Heidi Sticksel from Tascosa High School in Amarillo will be joining her former teammate, freshman Ashley Mulkey, next year. Sticksel was named MVP for District 3-5A while leading her team to the regional semi-finals. She is definitely a student athlete, earning three sports letters, a member of the National Honors Society and named to Academic All-State teams.

A 5-foot-10 outside hitter, Edwina Ammonds will transfer to Houston from Kings River Community College in Fresno, Calif. Ammonds was named the team's MVP, earned all-league honors and led her team to a second place finish in the Central Valley Conference. She was also named the Fresno County Athlete of the Year in 1989.








Second place in the Southwest Conference now belongs to the Cougars (25-9, 4-2) after winning consecutive series over Texas Tech and Arkansas over spring break.

Freshman pitcher Jason Hart started at third base for the Cougars in Fayetteville over the weekend and came through with flying colors on the mound, at third and at the plate.
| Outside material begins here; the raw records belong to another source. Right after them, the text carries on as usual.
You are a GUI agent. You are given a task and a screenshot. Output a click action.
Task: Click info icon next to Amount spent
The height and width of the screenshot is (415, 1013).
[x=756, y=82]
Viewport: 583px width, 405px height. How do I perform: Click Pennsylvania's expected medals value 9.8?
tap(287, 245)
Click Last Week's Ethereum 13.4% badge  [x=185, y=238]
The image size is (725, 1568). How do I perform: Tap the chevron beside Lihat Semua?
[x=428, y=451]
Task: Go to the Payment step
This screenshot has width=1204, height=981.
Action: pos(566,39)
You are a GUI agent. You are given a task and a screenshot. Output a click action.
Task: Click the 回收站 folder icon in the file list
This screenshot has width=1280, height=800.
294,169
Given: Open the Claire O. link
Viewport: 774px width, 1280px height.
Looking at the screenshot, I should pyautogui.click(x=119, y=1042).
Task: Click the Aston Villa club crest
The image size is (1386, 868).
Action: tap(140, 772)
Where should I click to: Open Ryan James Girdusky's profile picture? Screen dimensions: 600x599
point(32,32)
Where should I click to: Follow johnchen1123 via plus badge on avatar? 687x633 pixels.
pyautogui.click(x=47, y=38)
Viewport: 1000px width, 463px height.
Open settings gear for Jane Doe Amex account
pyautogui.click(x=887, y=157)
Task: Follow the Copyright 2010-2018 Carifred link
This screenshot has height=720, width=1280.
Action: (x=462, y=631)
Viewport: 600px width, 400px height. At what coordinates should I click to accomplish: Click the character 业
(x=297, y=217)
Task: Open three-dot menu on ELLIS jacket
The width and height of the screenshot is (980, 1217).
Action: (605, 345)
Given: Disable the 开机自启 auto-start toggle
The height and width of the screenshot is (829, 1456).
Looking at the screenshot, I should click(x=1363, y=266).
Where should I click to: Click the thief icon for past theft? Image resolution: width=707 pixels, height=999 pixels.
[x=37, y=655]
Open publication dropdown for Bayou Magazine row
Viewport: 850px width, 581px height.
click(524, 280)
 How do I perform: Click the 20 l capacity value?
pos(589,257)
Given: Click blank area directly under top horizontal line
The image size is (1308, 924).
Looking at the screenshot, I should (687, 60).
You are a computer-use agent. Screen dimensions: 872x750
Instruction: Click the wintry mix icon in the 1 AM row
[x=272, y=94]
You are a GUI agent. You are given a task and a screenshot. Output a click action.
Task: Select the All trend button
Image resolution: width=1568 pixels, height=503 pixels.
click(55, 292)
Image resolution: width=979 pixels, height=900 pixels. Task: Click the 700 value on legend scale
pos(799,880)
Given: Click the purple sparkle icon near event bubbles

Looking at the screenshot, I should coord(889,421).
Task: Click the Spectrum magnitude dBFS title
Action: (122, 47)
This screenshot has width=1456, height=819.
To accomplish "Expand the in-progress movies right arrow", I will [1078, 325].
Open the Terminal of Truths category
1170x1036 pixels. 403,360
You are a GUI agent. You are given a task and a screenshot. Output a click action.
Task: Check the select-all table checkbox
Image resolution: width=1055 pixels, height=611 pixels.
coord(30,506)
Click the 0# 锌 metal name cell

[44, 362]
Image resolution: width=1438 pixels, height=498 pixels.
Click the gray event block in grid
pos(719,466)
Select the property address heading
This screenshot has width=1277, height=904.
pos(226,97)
In the first game against Arkansas Friday, Hart knocked in the game-winning run on a sixth inning single, capping off a 2 for 3, two RBI day at the plate, and snagged a line drive over his head in the bottom of the ninth with two outs to prevent what would have been a game-tying extra-base hit.

Steve Velasquez (2-0, 2-0) and Al Benavides combined on the mound to strike out nine Razorbacks to nail down the 4-3 victory. Benavides picked up his third save.

Houston split a doubleheader with the Hogs Saturday, losing the opener and winning the nightcap.

Senior Ben Weber was roughed up in the third inning of game one, surrendering three runs and giving Arkansas a 4-2 lead. The Hogs added two more in the fifth and coasted to a 6-2 win.

The Coogs pulled out a 6-5 come from behind win in the nightcap, with outfielders Derrick Deitrich, Rusty Smajstrla and Phil Lewis hitting a combined 6 for 7 with three RBI and catcher Chris Tremie singling in the winning run in the eighth.

Arkansas took a 5-4 lead into the seventh when the rookie Hart appeared once again, this time on familiar ground. Hart took the hill and pitched three scoreless innings against the Razorbacks, surrendering only one hit and picking up his fourth win to go with one save.

"I got a chance to play and I did. It was fun, especially with the astroturf," Hart said, noting that the artificial surface prevented any bad hops at third base.

Senior Vaughn Eshelman set a school record against the Red Raiders in the second game of a twin bill March 23, striking out 14 batters through nine innings. He finished with a one-hit, 1-0 complete-game shut out, over a Tech team that boasted a .340 batting average coming into the series.

The performance was widely recognized, as Eshelman became the second Cougar of the year to be named Mizuno National Player of the Week (March 17-24).

"I'm just doing what I can to help the team," Eshelman said. Houston won the first game of the series, the SWC opener, 6-2 March 22. Smajstrla led off the sixth inning with his third home run of the season, the game-winning run. Velasquez and Benavides combined for the win and save, respectively.

The Coogs took one on the chin in the first game of the doubleheader with Tech, 4-1.

The Cougars are currently one game behind Texas, with a single game at Sam Houston State today and a three-game series against TCU this weekend at Cougar Field.